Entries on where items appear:
»»

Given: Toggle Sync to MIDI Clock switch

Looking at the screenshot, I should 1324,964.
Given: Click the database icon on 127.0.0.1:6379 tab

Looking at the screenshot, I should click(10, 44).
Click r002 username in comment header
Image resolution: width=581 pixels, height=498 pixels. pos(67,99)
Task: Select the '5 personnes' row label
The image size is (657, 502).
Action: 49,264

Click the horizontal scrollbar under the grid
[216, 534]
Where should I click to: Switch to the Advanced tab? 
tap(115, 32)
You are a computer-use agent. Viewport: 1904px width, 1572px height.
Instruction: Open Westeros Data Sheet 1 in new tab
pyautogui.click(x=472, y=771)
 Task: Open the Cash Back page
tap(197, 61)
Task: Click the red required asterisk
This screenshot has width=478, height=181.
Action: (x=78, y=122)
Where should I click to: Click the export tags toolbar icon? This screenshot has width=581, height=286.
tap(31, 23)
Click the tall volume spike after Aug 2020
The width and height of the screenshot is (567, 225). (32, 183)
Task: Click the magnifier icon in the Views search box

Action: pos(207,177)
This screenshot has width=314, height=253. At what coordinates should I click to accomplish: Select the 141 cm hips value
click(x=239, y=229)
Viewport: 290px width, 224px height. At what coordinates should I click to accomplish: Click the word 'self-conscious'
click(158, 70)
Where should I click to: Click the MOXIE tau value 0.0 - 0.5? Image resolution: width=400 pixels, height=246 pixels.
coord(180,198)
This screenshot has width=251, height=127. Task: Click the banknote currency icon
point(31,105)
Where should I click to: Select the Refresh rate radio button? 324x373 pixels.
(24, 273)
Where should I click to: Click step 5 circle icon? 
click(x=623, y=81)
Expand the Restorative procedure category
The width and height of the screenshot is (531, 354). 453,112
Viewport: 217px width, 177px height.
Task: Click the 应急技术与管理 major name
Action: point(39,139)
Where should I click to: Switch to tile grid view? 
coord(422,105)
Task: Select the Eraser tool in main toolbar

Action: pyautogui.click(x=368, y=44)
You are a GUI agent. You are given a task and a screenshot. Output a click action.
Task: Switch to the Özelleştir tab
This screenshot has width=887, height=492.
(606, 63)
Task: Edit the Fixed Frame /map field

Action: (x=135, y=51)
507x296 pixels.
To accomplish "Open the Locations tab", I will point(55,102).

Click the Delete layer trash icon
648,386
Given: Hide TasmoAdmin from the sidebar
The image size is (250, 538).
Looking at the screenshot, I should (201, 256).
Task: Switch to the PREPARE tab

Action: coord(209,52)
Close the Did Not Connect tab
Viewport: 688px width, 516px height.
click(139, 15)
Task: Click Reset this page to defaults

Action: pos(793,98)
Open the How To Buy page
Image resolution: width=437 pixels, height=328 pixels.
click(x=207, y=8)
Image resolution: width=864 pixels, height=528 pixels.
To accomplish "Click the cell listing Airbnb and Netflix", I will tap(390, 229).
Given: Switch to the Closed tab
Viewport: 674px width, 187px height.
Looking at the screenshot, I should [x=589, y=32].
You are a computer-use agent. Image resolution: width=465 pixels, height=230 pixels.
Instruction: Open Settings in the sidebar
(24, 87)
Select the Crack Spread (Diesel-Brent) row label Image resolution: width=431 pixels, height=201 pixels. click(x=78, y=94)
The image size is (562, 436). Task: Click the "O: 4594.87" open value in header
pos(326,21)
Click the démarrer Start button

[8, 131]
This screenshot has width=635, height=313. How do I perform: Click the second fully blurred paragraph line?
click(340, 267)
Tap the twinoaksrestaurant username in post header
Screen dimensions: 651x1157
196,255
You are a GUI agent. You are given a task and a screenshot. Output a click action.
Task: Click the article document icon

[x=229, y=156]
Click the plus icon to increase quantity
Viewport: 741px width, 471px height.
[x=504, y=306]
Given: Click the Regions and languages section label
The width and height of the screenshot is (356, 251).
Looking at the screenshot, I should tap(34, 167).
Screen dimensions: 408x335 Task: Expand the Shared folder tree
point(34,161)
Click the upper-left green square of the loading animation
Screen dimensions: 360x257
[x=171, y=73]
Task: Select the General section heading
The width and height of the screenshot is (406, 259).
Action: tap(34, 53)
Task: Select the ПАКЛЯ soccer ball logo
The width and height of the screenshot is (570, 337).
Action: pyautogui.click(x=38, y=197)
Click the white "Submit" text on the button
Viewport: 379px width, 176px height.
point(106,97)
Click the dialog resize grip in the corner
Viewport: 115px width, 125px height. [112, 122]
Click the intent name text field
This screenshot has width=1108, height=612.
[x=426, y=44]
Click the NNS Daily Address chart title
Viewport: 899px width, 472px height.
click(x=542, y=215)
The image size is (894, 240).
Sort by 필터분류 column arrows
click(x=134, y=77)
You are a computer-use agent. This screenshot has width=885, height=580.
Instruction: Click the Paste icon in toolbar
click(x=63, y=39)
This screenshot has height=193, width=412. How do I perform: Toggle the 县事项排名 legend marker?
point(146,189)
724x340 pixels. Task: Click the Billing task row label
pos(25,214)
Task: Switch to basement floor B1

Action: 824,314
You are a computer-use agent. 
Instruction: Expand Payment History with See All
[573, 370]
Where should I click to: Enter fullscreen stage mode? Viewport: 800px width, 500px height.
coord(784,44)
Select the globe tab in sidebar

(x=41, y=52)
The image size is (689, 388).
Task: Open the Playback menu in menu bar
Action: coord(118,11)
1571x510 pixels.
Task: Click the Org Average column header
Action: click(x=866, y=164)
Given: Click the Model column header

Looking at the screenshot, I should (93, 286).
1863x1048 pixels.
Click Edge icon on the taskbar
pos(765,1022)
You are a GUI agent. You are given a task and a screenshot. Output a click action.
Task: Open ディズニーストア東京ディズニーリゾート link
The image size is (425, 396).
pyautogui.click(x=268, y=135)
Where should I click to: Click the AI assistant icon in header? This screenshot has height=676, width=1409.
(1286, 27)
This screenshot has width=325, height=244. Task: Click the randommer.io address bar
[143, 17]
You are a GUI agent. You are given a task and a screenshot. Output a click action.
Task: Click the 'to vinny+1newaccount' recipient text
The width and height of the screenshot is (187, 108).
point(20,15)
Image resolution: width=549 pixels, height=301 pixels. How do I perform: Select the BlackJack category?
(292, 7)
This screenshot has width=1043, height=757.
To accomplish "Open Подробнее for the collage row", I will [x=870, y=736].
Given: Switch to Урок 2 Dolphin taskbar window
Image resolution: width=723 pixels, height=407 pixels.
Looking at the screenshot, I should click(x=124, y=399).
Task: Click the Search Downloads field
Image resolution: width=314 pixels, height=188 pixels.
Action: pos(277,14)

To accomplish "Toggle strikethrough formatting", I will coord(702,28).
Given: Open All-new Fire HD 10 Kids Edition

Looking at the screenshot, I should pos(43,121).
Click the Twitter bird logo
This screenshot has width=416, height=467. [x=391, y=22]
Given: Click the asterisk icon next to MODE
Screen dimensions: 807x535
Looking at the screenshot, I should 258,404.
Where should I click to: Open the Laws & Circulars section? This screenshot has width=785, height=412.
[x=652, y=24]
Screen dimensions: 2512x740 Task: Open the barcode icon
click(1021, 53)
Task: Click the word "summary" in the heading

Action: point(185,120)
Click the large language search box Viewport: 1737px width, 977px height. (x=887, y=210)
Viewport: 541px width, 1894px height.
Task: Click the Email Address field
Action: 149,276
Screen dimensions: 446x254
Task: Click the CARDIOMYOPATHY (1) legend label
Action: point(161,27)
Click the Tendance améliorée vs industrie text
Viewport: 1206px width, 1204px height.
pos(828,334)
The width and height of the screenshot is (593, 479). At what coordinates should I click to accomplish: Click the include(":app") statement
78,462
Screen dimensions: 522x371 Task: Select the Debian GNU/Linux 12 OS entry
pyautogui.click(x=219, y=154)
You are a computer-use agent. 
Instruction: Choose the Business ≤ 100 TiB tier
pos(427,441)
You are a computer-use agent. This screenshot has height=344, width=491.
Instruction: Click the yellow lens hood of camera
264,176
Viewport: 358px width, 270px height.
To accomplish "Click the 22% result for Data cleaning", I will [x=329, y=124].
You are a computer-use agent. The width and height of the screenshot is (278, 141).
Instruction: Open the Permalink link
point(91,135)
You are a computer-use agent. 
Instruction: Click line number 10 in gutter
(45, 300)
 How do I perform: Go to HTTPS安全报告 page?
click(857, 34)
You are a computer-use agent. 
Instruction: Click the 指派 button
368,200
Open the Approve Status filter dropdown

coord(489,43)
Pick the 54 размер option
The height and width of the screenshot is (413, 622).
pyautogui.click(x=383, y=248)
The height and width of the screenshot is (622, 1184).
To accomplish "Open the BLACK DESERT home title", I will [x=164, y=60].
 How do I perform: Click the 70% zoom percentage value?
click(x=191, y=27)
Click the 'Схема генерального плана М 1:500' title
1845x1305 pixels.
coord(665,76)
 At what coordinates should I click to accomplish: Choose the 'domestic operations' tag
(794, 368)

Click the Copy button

««

• WHAT IS REQUIRED
Update the lines of the material starting with the one containing "At what coordinates should I click to accomplish: Choose" and going on through the end of the material, replacing "domestic operations" with "international operations" and leaving everything else unchanged.

• THE ANSWER
 At what coordinates should I click to accomplish: Choose the 'international operations' tag
(794, 368)

Click the Copy button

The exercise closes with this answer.